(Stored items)
[Start of Attachment]

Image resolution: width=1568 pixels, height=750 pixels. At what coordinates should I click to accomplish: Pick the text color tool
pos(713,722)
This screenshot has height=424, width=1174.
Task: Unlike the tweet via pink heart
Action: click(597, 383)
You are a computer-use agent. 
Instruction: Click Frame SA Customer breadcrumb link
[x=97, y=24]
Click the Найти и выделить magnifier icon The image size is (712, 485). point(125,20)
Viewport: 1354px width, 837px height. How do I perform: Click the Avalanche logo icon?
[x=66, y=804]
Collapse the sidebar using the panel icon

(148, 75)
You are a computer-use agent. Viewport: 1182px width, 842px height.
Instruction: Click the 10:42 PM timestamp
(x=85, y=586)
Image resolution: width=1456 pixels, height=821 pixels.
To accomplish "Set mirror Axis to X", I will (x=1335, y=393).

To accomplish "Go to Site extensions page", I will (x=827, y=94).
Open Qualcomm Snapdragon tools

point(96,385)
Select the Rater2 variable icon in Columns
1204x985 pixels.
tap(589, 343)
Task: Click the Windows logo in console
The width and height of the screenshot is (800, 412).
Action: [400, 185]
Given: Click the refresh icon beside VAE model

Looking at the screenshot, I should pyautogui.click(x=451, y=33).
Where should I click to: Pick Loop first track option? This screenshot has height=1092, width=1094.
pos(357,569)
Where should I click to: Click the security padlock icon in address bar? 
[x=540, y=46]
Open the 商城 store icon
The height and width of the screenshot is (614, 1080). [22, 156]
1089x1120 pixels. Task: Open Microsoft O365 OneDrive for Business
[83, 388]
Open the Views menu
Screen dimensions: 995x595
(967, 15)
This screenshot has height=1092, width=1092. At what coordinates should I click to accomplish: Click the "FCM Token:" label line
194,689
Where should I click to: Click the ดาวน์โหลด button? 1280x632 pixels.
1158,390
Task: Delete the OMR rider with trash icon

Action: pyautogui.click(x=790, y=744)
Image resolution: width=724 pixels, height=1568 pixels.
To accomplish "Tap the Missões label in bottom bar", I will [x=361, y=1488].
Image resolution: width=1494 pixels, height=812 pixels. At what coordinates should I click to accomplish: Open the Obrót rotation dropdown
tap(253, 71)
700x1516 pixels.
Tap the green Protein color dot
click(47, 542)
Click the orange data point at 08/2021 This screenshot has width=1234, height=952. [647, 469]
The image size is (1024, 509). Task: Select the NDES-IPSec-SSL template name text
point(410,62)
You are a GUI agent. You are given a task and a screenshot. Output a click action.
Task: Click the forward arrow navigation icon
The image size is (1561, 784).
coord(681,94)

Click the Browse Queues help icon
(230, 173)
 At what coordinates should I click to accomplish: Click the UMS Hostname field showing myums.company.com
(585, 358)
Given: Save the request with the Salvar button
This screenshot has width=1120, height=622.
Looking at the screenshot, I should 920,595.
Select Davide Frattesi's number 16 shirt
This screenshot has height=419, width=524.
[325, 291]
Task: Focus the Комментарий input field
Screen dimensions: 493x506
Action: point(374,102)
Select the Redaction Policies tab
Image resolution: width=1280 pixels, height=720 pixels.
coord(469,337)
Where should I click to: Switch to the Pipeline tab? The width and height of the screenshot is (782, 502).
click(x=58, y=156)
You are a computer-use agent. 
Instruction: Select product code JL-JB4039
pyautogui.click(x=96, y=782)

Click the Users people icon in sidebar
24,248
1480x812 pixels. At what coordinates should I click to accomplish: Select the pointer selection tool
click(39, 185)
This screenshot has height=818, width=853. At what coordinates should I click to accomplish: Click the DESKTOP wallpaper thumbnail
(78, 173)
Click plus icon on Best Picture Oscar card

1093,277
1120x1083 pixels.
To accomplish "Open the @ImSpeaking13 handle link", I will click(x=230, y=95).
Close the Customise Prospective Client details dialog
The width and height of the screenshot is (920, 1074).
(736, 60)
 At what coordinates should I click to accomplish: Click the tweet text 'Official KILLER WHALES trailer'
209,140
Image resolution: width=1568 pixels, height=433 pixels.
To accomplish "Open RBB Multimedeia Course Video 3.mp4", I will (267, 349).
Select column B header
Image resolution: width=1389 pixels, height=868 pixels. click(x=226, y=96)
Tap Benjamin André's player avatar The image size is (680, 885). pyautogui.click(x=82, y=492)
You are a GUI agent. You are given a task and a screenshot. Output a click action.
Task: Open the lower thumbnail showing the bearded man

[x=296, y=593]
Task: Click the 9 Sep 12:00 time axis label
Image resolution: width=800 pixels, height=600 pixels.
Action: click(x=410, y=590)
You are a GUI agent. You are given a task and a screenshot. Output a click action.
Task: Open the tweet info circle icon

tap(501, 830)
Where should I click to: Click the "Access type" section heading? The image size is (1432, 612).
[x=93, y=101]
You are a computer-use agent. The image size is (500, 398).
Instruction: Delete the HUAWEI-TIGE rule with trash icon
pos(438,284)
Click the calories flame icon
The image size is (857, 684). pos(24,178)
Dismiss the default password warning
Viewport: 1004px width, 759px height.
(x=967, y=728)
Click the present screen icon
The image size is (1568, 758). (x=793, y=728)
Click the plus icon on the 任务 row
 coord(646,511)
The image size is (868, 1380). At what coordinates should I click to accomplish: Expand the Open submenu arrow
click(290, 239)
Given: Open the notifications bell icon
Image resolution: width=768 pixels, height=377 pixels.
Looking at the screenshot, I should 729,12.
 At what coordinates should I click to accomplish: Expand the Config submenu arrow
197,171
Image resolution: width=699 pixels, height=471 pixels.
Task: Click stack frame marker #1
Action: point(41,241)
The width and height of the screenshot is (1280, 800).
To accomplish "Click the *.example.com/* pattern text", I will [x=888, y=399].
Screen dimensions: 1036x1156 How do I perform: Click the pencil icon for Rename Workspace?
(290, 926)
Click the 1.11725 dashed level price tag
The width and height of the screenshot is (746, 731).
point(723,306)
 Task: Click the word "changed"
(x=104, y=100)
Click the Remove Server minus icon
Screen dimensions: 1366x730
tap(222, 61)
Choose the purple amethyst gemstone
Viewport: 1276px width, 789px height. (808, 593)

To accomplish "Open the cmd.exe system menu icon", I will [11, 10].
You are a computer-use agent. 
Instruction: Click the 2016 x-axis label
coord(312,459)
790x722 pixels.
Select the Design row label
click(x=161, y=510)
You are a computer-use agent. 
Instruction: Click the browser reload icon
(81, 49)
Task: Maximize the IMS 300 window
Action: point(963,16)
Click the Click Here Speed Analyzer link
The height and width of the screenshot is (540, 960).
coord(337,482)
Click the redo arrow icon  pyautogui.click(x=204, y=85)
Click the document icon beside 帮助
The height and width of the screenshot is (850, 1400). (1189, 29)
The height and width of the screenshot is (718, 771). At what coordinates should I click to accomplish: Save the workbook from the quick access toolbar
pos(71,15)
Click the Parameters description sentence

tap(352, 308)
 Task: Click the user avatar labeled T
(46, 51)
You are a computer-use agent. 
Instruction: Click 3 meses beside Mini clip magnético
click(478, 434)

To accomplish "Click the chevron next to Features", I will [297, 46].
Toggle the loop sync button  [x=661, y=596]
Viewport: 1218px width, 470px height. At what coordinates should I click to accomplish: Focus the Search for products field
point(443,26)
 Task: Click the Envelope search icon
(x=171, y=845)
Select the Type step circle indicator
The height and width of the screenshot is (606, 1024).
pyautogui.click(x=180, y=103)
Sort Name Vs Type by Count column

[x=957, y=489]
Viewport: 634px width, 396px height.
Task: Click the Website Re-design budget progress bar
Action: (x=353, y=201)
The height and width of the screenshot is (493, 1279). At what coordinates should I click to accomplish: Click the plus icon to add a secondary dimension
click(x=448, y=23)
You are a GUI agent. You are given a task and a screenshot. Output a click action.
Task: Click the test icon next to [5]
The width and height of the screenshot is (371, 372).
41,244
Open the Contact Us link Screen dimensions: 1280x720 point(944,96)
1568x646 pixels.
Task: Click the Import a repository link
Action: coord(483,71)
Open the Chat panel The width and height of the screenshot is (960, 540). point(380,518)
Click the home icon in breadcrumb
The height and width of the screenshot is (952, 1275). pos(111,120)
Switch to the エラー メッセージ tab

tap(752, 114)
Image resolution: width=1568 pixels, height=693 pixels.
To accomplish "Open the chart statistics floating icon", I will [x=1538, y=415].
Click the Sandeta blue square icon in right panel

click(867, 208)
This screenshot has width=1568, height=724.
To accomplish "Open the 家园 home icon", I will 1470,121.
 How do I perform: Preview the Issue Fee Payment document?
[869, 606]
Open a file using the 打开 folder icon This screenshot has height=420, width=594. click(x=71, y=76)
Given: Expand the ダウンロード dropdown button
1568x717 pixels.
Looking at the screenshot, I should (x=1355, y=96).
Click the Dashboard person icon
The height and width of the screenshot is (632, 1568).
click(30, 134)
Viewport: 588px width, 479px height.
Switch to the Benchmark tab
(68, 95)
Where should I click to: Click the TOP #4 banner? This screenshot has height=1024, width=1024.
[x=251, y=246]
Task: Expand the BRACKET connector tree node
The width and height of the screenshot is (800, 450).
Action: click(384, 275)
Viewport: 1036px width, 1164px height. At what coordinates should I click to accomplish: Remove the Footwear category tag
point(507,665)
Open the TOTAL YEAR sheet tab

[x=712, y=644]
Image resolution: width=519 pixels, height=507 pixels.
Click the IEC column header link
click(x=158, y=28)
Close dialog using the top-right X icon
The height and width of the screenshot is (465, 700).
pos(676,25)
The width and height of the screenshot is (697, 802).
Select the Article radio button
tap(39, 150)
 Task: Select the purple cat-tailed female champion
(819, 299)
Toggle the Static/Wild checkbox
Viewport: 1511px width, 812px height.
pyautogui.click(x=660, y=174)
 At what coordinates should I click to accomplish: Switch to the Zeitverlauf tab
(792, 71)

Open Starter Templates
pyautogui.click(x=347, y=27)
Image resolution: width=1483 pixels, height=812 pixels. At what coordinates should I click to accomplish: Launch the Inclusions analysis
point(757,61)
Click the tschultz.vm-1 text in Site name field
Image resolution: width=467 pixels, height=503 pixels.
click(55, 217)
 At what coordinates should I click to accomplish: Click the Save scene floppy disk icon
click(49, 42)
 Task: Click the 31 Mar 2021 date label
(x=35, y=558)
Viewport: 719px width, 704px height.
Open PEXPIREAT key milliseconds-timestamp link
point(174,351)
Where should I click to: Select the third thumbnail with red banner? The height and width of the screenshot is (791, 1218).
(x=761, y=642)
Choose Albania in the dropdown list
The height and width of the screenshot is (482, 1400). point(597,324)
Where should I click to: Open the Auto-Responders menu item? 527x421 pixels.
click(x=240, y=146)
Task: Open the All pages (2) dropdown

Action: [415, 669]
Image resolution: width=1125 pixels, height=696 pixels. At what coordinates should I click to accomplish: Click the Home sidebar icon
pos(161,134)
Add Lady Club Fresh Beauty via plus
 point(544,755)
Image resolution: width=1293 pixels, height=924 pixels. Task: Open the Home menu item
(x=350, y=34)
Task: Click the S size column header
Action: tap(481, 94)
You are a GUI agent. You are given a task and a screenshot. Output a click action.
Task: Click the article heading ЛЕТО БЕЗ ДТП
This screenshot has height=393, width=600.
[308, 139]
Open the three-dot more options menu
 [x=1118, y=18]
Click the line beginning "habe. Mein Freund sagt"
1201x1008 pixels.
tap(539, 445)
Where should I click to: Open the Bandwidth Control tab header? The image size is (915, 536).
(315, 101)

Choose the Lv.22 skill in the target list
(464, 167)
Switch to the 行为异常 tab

[End of Attachment]

◆ Exercise description: Could you return exactly the lines above from the line with "Task: Click the test icon next to [5]" to the line with "Viewport: 588px width, 479px height.", both included, and nothing else?

◆ Task answer:
Task: Click the test icon next to [5]
The width and height of the screenshot is (371, 372).
41,244
Open the Contact Us link Screen dimensions: 1280x720 point(944,96)
1568x646 pixels.
Task: Click the Import a repository link
Action: coord(483,71)
Open the Chat panel The width and height of the screenshot is (960, 540). point(380,518)
Click the home icon in breadcrumb
The height and width of the screenshot is (952, 1275). pos(111,120)
Switch to the エラー メッセージ tab

tap(752, 114)
Image resolution: width=1568 pixels, height=693 pixels.
To accomplish "Open the chart statistics floating icon", I will [x=1538, y=415].
Click the Sandeta blue square icon in right panel

click(867, 208)
This screenshot has width=1568, height=724.
To accomplish "Open the 家园 home icon", I will 1470,121.
 How do I perform: Preview the Issue Fee Payment document?
[869, 606]
Open a file using the 打开 folder icon This screenshot has height=420, width=594. click(x=71, y=76)
Given: Expand the ダウンロード dropdown button
1568x717 pixels.
Looking at the screenshot, I should (x=1355, y=96).
Click the Dashboard person icon
The height and width of the screenshot is (632, 1568).
click(30, 134)
Viewport: 588px width, 479px height.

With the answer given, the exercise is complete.